Trump on deported immigrants: “They’re not people. They’re animals.”
President Donald Trump referred to some people deported from the United States as “animals” during a roundtable discussion with California sheriffs on Wednesday. It’s the latest in a series of statements stretching Trump’s entire national political career that carelessly conflate immigration, criminality, and violence.
From the official White House transcript:
SHERIFF (Margaret) MIMS (Fresno County, CA): Now ICE is the only law enforcement agency that cannot use our databases to find the bad guys. They cannot come in and talk to people in our jail, unless they reach a certain threshold. They can’t do all kinds of things that other law enforcement agencies can do. And it’s really put us in a very bad position.
THE PRESIDENT: It’s a disgrace. Okay? It’s a disgrace.
SHERIFF MIMS: It’s a disgrace.
THE PRESIDENT: And we’re suing on that, and we’re working hard, and I think it will all come together, because people want it to come together. It’s so ridiculous. The concept that we’re even talking about is ridiculous. We’ll take care of it, Margaret. We’ll win.
SHERIFF MIMS: Thank you. There could be an MS-13 member I know about — if they don’t reach a certain threshold, I cannot tell ICE about it.
THE PRESIDENT: We have people coming into the country, or trying to come in — and we’re stopping a lot of them — but we’re taking people out of the country. You wouldn’t believe how bad these people are. These aren’t people. These are animals. And we’re taking them out of the country at a level and at a rate that’s never happened before. And because of the weak laws, they come in fast, we get them, we release them, we get them again, we bring them out. It’s crazy.
It’s not clear who the president was referring to — whether he was simply picking up on Sheriff Mims’s reference to MS-13 gang members or referring to deportees more broadly. But the president didn’t exactly bend over backward to specify that not all immigrants deported by this administration are “animals.”
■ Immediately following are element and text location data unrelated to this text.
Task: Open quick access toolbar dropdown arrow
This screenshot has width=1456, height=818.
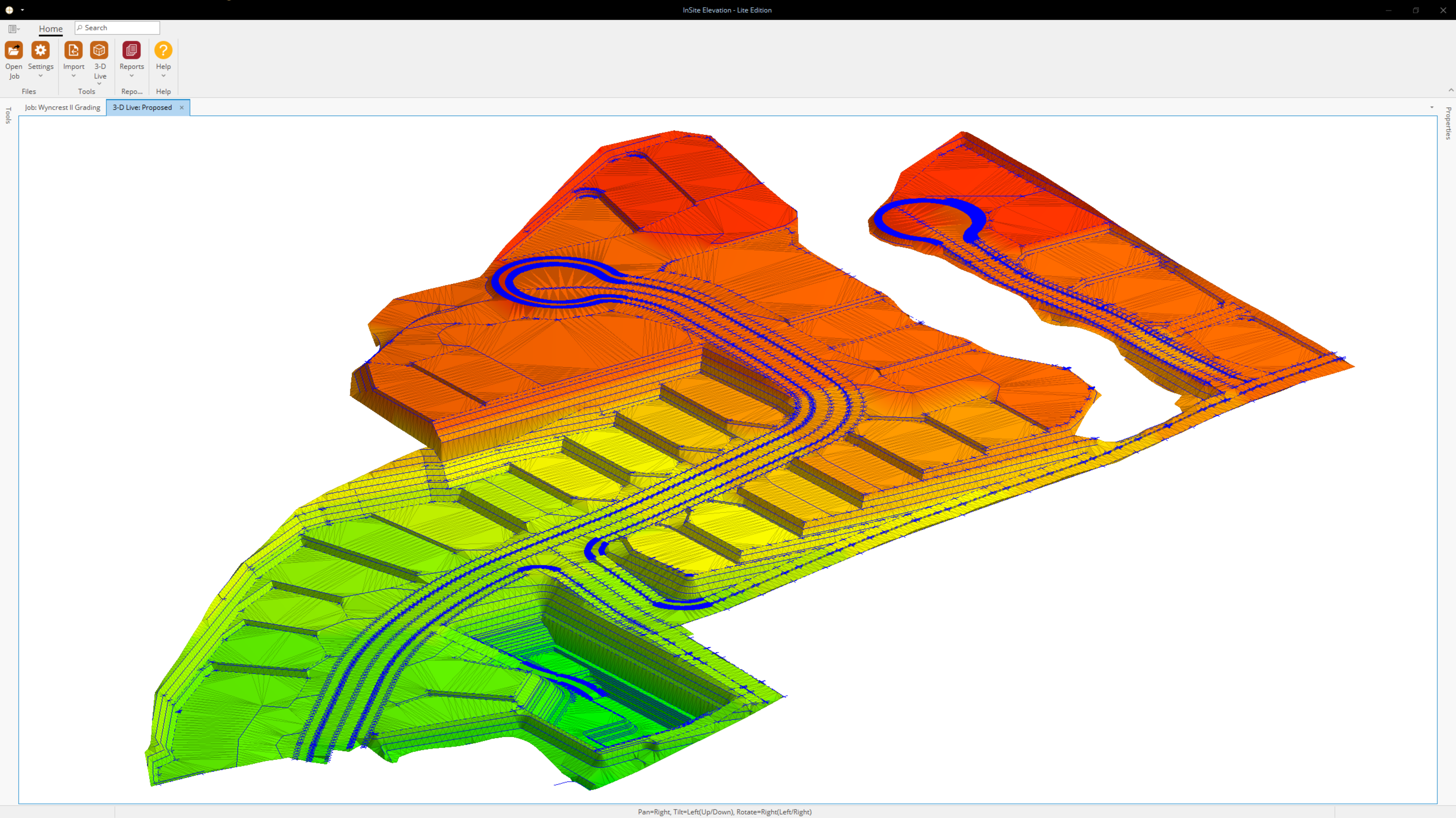Action: pos(22,9)
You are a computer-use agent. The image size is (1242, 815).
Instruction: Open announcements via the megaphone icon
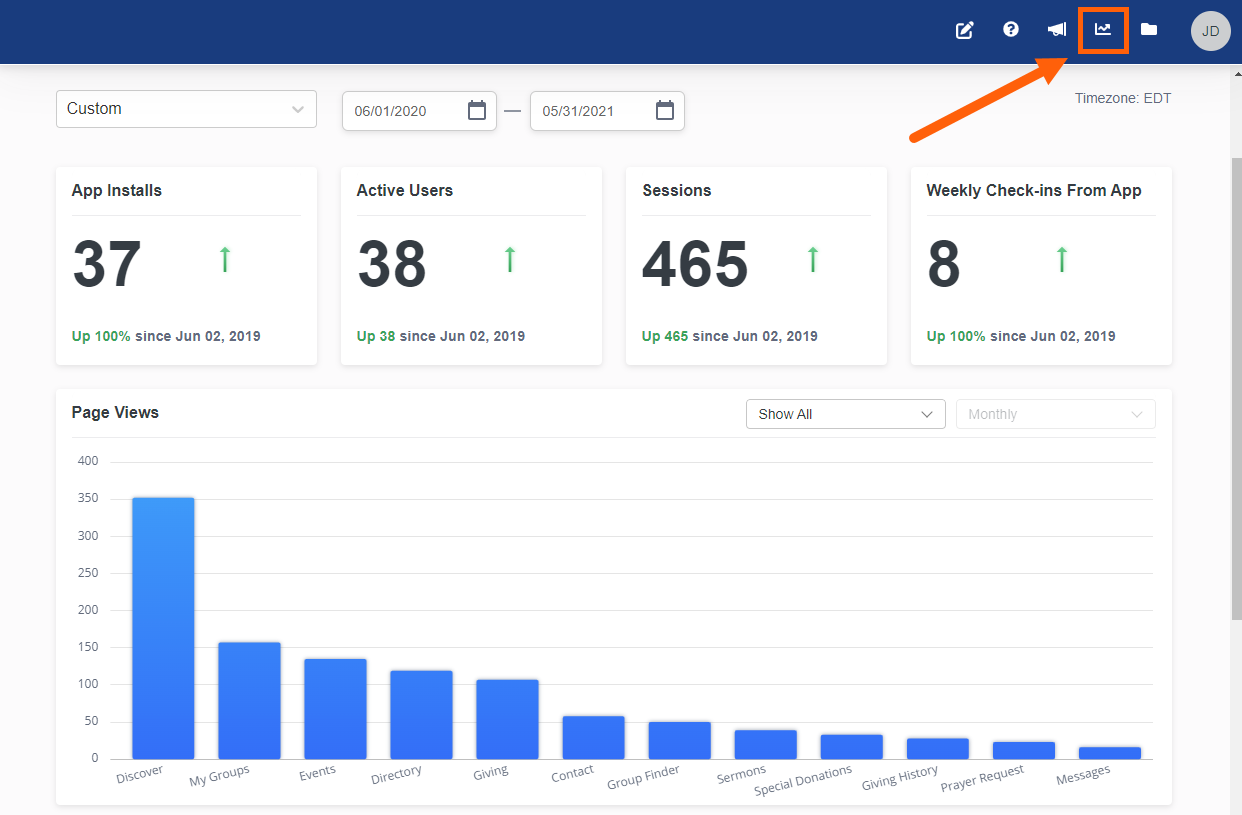click(x=1057, y=30)
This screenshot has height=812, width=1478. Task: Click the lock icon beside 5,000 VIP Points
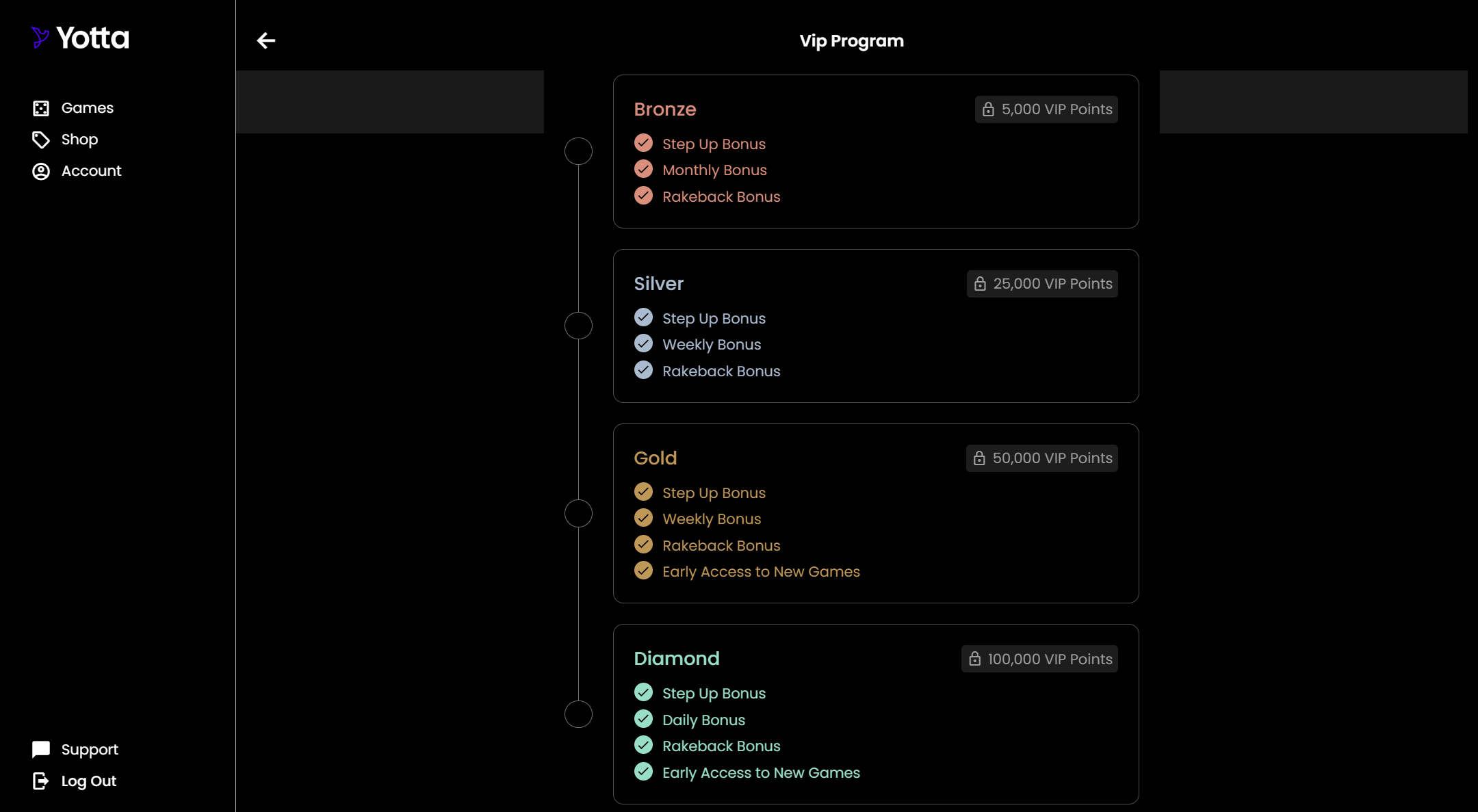click(x=988, y=109)

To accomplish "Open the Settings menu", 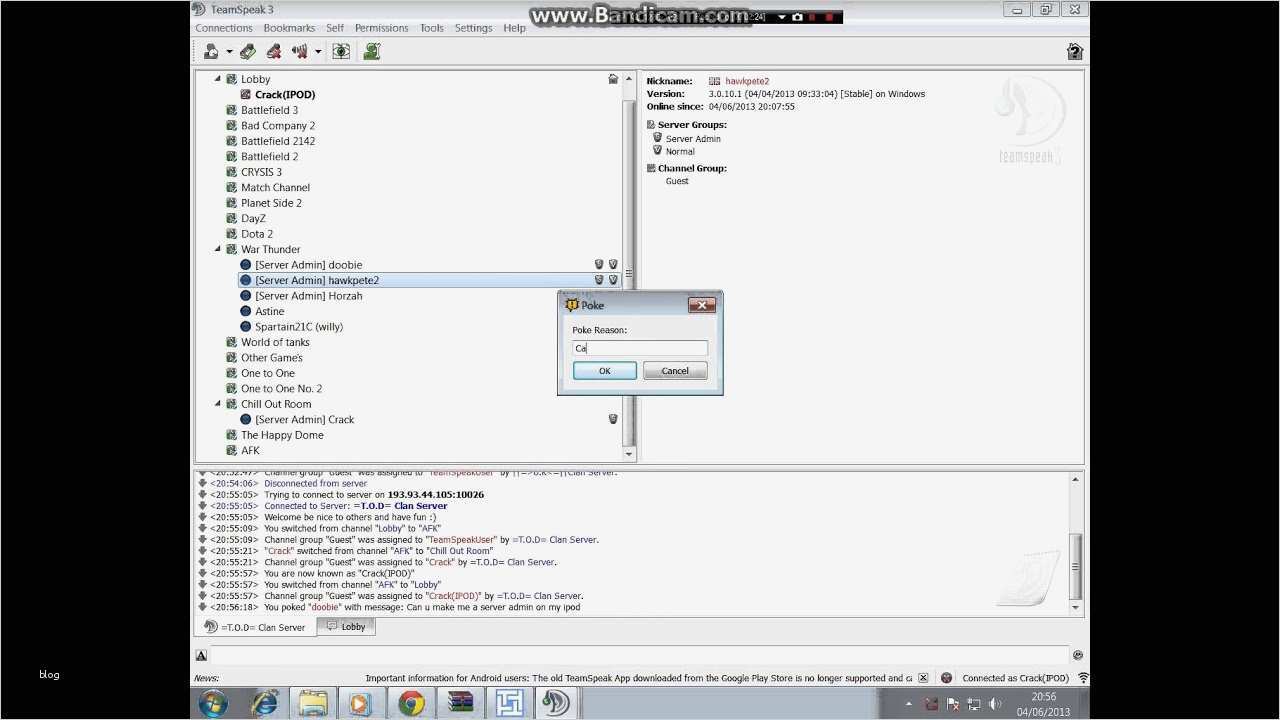I will 472,27.
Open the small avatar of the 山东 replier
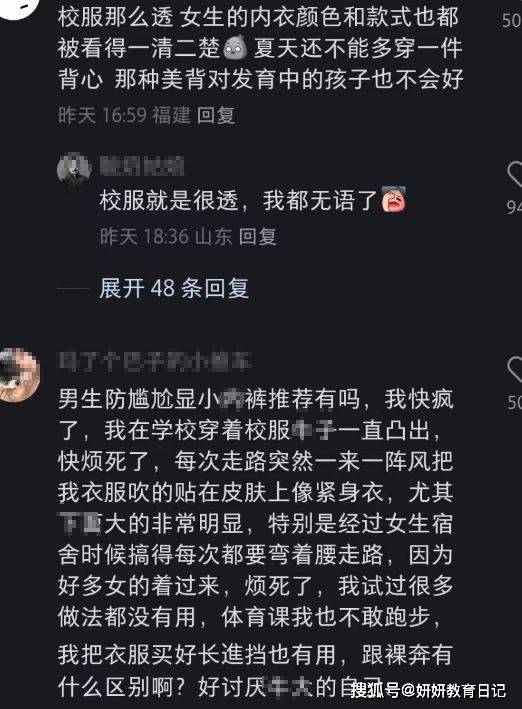The width and height of the screenshot is (522, 709). [x=74, y=169]
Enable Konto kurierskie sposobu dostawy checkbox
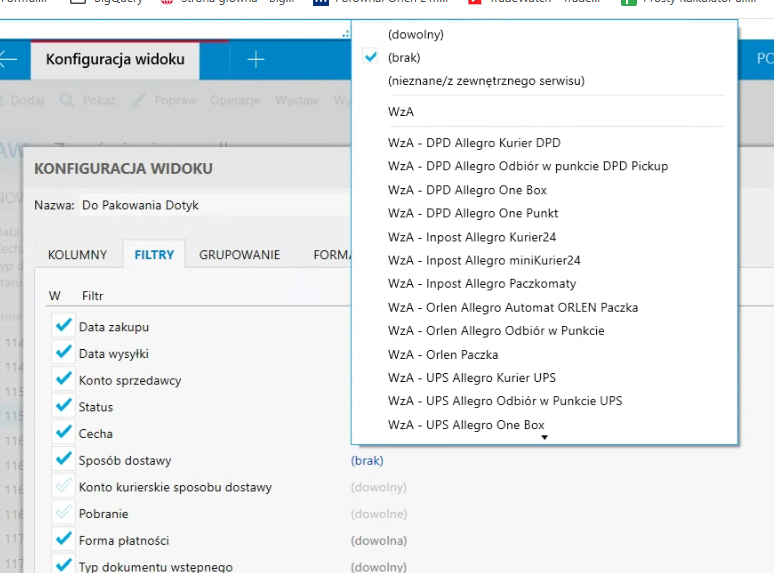Screen dimensions: 774x573 64,487
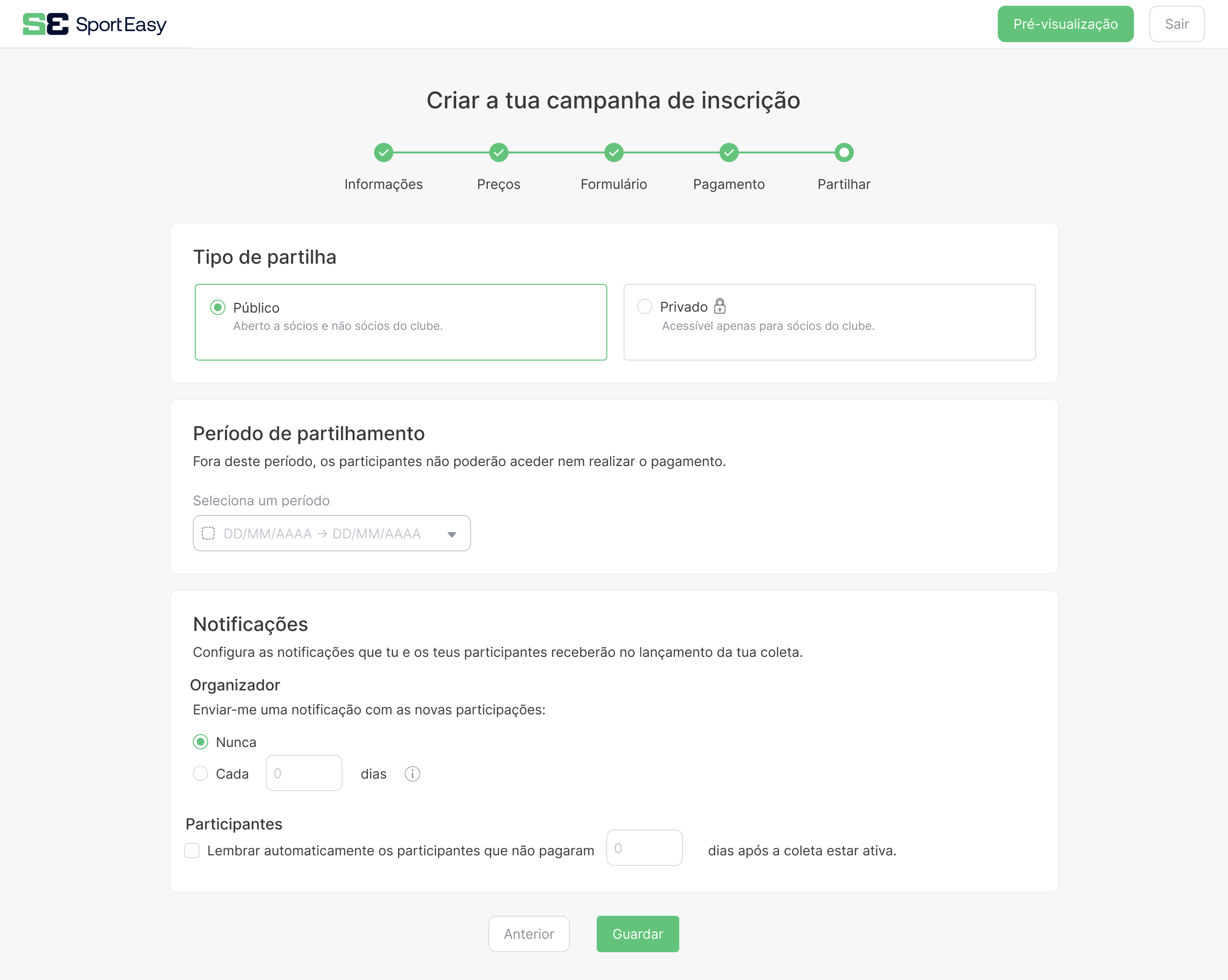Image resolution: width=1228 pixels, height=980 pixels.
Task: Click the lock icon beside Privado
Action: click(x=720, y=306)
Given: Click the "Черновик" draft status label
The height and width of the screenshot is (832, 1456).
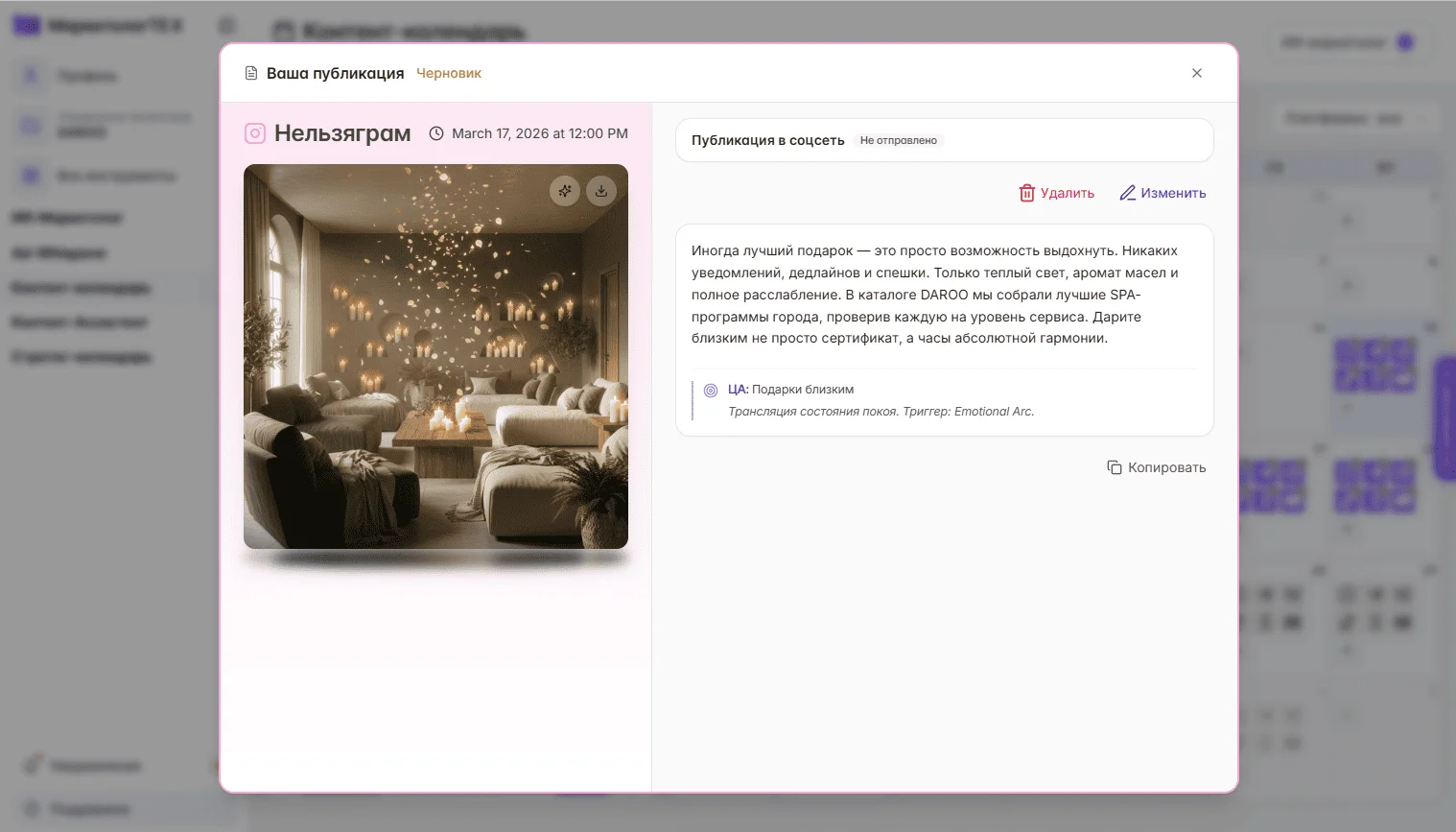Looking at the screenshot, I should tap(449, 73).
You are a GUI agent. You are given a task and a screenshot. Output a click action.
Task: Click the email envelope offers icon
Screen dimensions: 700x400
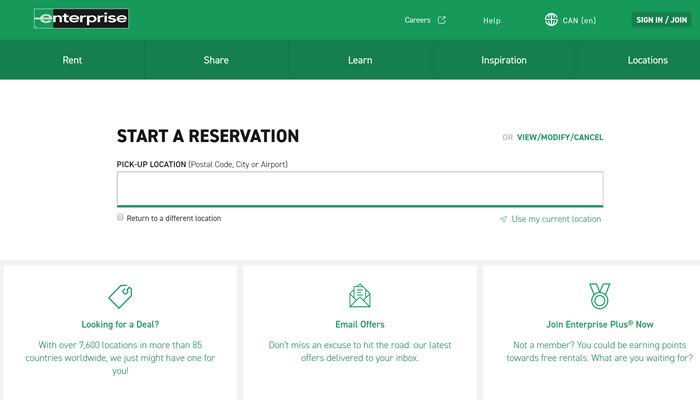(360, 296)
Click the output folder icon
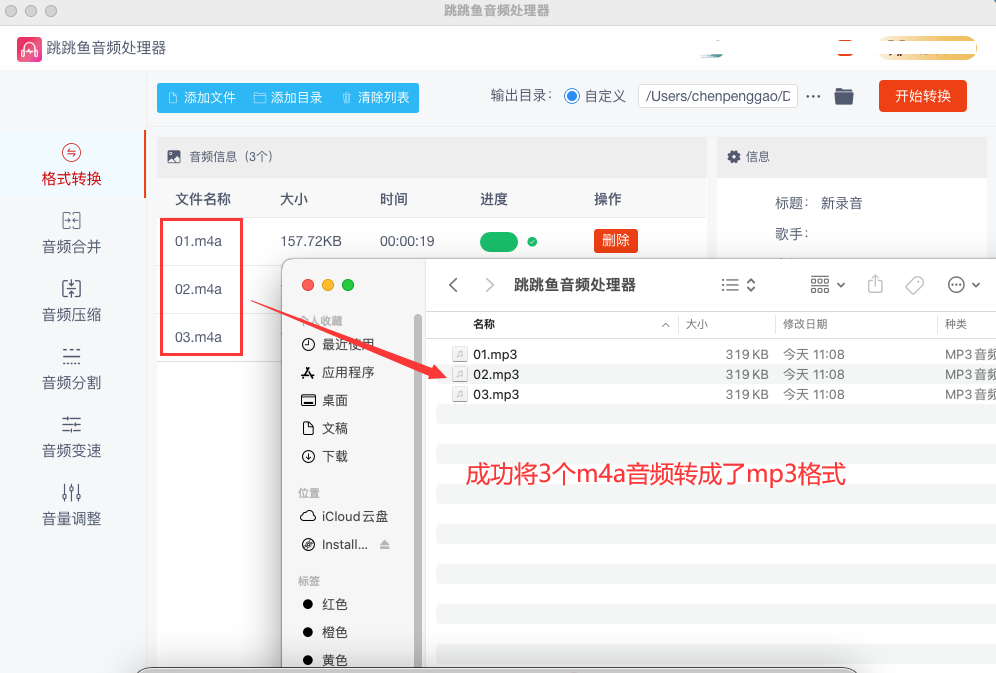This screenshot has height=673, width=996. [x=844, y=96]
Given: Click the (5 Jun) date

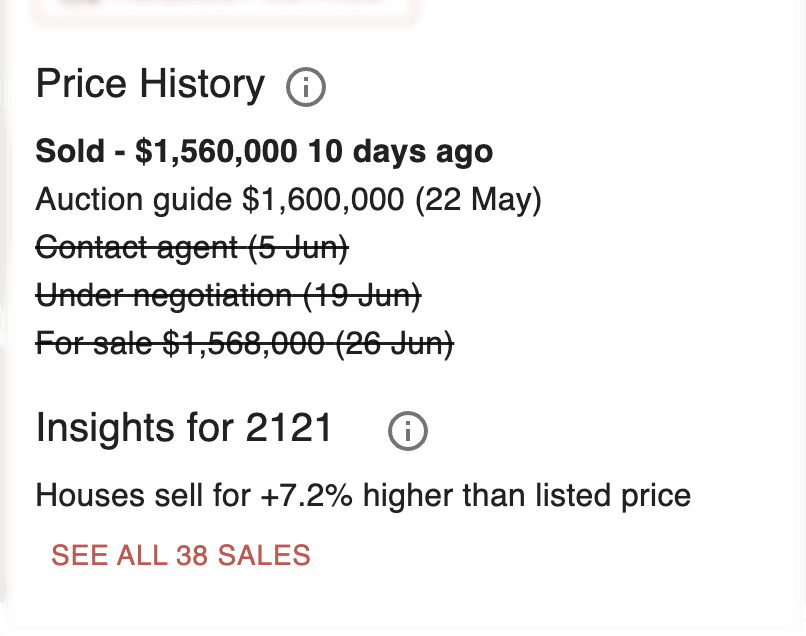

Trump has used the term “animals” to refer to members of MS-13 before. In a July 2017 speech to law enforcement officers on Long Island, he said: “Few communities have suffered worse at the hand of these MS-13 thugs than the people of Long Island. They have transformed peaceful parks and beautiful quiet neighborhoods into bloodstained killing fields. They are animals.” In February, at the Conservative Political Action Conference, he said, “These are animals. They cut people. They cut them. They cut them up in little pieces, and they want them to suffer. And we take them into our country.”
No matter how Trump is portraying his policy, his administration is not focusing on deporting people who have committed particularly heinous crimes; gang members; or people with criminal records. From Trump’s inauguration to the end of 2017, ICE arrested 45,436 immigrants without criminal records.
To be sure, ICE arrests of immigrants with criminal records ticked up slightly from the last year of the Obama administration (in which immigration enforcement was subdued compared to previous years) to the Trump administration. But arrests of immigrants without criminal records have also spiked. During President Obama’s last year, about 16 percent of ICE arrests were of noncriminal immigrants; each month since July 2017, between 32 and 40 percent of arrestees have been noncriminals.
The Trump administration is still deporting fewer noncriminal immigrants than the Obama administration did circa 2011, and the proportion of deportees who are noncriminals is usually smaller than the proportion of arrestees who are. But the Trump administration is aiming not just to ramp back up to the deportation peak of Obama’s first term but surpass it, and that’s going to require arresting and deporting a lot of immigrants without criminal records.
If Donald Trump understands his own administration’s policy, he’s never acknowledged it in public. He sticks to the same rhetorical move every time: refer to some specific criminals, call them horrible people and animals, say that their evil justifies his immigration policy, and allow the conflation of all immigrants and all Latinos with criminals and animals to remain subtext.
This is who Donald Trump has been for his entire political career. The worst-case scenarios about his dehumanizing rhetoric — that they would foment large-scale mob violence or vigilantism against Latinos in the United States — have not been realized. But neither have any hopes that Trump, as president, might ever weigh his words with any care at all, especially when encouraging Americans to see human beings as less than human.
The White House said that President Trump was “clearly” referring to members of the MS-13 gang when he called some immigrants “animals” and argued the controversial label is more than appropriate.